The conclusion that the virus has become weaker was based on two errors, first from ignoring that the CFR reduction from spring to fall is affected by the increased case identification (still below 100%), and secondly that, compared to Spring, in most countries a much higher proportion of the observed cases have recently occurred among adolescents with very low personal mortality risks.  In Finland since July 1st 40% of the observed new cases have occurred in the age group of 19-30, 31% in 31-50, but only 6% in the highest risk individuals older than 65 years. This age distribution, however, is creeping towards the older age groups.

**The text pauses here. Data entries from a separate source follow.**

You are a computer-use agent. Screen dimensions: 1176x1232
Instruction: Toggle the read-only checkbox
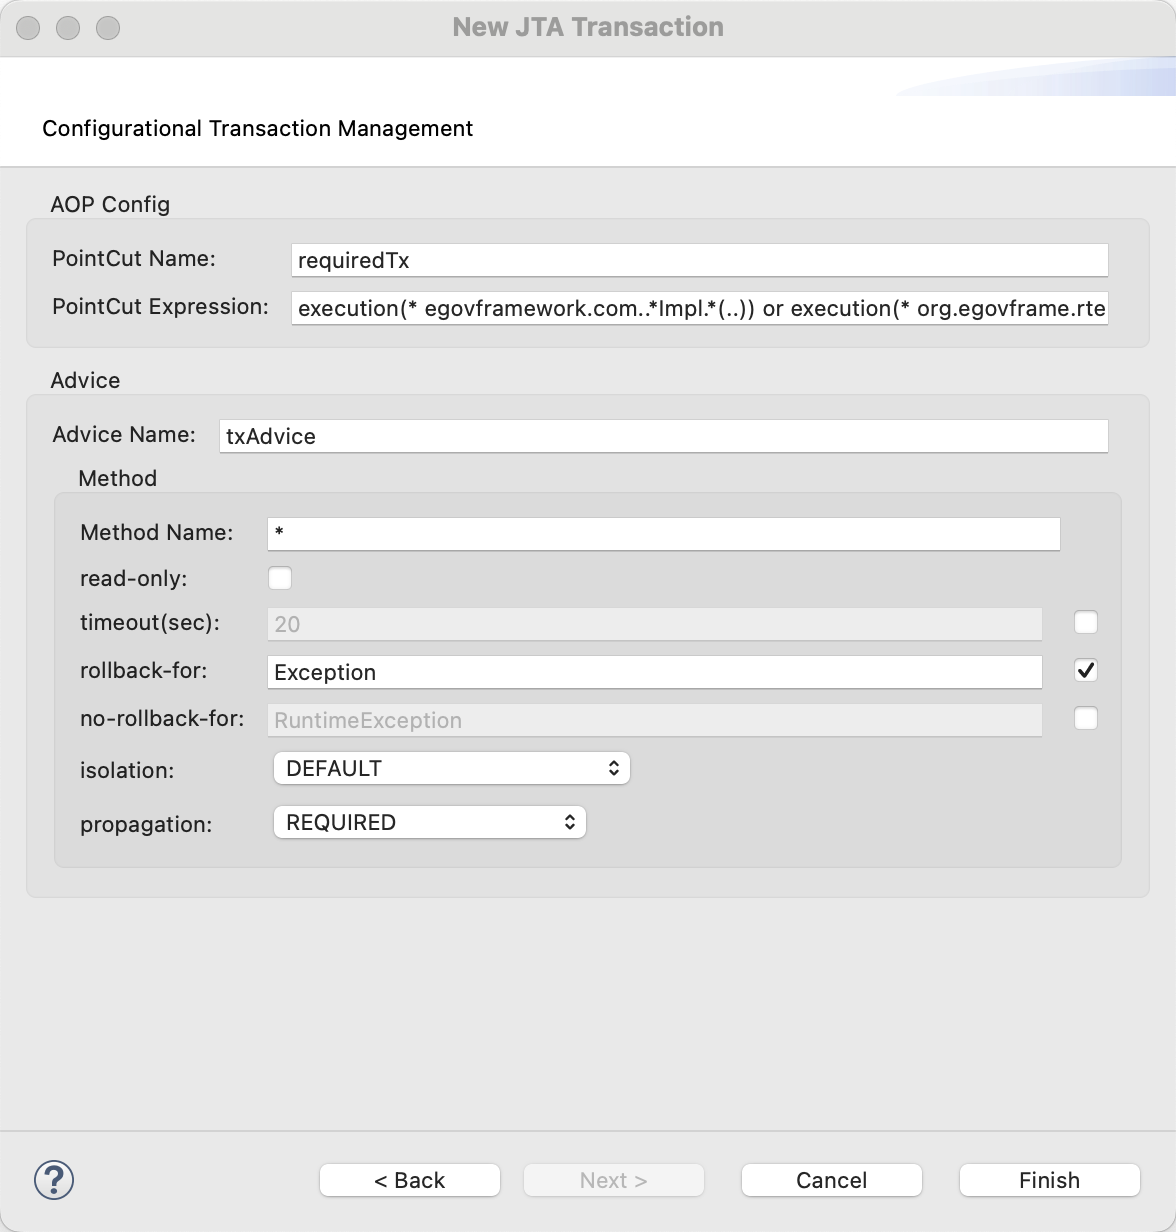point(280,578)
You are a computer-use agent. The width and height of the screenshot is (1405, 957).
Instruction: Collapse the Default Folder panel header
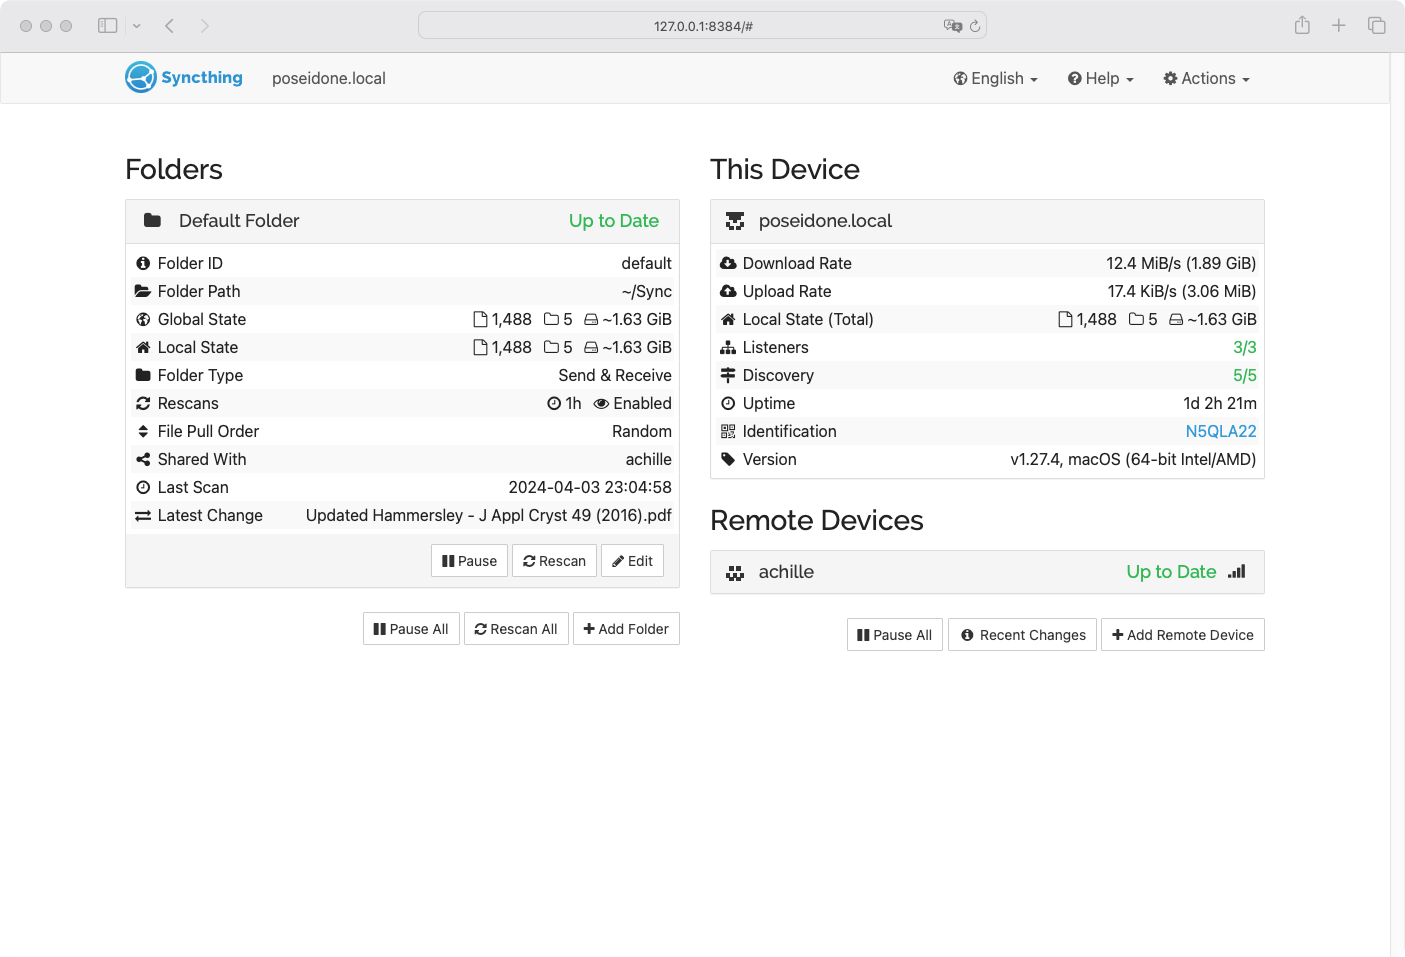coord(402,221)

In the beginning I noted the failure of the West in particular.  In most of East Asia, Australia and New Zealand the corona policies have preserved LIFE vastly more successfully than we here in the West.  Have they respectively failed in their pursuit of PLEASURE?  I see no indication of that, e.g., that the Australians, Taiwanese or New Zealanders would be less happy or more dissatisfied with their lives and governments than, say, the Britts, Spaniards or Americans.  I would certainly feel safer and enjoy my life more if I could go to dine in a restaurant, see a play in a theatre, my son’s new home in Helsinki, fly out to visit my daughters in Lombardia and Lyon or sister in Yorkshire in Europe where the COVID-19 cases would be under control and I would not be playing russian roulette with my life – the life of a 74 year old male with at least one extra risk factor.  I would certainly also spend more money on services, travel, culture and entertainment – the economy – in those conditions.